WHAT THE EXERCISE ASKS — Write out exactly the line containing "This screenshot has width=1456, height=831." along with each line that follows it in the records below, and no others.

Dataset entries —
┏━━

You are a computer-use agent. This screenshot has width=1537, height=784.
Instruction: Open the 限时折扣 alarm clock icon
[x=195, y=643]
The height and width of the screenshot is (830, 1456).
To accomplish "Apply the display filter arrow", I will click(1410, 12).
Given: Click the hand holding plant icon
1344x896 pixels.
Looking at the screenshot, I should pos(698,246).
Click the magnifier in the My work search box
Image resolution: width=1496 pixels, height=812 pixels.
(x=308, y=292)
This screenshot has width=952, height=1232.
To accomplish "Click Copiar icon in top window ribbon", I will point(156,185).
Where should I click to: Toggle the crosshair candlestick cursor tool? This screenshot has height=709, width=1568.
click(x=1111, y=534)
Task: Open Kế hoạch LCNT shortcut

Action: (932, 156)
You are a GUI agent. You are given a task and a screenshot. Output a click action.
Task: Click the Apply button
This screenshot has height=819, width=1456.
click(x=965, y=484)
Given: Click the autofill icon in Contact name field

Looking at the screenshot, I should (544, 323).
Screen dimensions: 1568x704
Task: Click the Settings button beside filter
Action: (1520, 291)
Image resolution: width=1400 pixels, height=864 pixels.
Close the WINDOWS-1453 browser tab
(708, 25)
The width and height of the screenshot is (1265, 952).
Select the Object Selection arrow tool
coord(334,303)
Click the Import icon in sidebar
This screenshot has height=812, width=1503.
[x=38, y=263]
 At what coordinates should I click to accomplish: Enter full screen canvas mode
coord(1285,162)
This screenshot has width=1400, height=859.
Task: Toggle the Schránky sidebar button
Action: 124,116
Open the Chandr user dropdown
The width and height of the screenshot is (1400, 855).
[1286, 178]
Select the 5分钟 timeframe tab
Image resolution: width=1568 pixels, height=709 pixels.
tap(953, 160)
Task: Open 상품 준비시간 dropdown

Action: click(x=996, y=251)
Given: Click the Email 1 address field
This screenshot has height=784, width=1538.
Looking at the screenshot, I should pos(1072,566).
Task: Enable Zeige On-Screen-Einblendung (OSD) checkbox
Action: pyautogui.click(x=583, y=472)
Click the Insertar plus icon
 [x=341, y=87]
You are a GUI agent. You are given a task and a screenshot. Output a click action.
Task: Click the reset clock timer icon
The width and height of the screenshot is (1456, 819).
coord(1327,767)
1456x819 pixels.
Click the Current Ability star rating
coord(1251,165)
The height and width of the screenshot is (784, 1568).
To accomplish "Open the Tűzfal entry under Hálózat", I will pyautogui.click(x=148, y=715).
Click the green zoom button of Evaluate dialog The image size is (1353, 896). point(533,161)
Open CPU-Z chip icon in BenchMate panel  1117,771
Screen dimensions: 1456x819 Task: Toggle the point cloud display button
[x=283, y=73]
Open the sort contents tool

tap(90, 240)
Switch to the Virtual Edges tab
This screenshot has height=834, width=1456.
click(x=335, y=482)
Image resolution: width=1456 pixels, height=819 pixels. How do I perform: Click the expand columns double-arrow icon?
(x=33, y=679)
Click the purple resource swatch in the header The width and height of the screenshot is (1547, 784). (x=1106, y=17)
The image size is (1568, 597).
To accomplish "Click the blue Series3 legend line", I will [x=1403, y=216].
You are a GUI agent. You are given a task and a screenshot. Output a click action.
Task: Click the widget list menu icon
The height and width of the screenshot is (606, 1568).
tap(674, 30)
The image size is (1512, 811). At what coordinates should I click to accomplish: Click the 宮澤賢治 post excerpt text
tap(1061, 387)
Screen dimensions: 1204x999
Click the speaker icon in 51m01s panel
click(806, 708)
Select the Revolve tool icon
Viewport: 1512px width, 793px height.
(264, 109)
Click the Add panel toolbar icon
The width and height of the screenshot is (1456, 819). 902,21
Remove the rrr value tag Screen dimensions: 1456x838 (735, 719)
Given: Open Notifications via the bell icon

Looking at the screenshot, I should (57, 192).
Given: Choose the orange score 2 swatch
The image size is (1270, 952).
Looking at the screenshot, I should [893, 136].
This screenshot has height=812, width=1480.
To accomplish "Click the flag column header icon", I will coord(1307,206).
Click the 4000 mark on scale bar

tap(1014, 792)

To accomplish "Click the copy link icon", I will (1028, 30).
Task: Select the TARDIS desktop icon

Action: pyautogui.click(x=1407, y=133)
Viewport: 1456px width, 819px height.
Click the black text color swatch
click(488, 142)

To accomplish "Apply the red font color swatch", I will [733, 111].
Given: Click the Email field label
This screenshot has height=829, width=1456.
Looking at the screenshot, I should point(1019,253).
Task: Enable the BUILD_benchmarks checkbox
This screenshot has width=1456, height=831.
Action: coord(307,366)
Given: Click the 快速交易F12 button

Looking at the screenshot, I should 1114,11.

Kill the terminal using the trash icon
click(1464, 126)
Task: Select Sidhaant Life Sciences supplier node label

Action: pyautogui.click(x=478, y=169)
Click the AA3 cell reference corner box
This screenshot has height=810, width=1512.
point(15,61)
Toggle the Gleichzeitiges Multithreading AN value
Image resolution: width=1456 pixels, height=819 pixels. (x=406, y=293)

┗━━

EXERCISE SOLUTION —
This screenshot has width=1456, height=831.
Action: coord(307,366)
Given: Click the 快速交易F12 button

Looking at the screenshot, I should 1114,11.

Kill the terminal using the trash icon
click(1464, 126)
Task: Select Sidhaant Life Sciences supplier node label

Action: pyautogui.click(x=478, y=169)
Click the AA3 cell reference corner box
This screenshot has height=810, width=1512.
point(15,61)
Toggle the Gleichzeitiges Multithreading AN value
Image resolution: width=1456 pixels, height=819 pixels. (x=406, y=293)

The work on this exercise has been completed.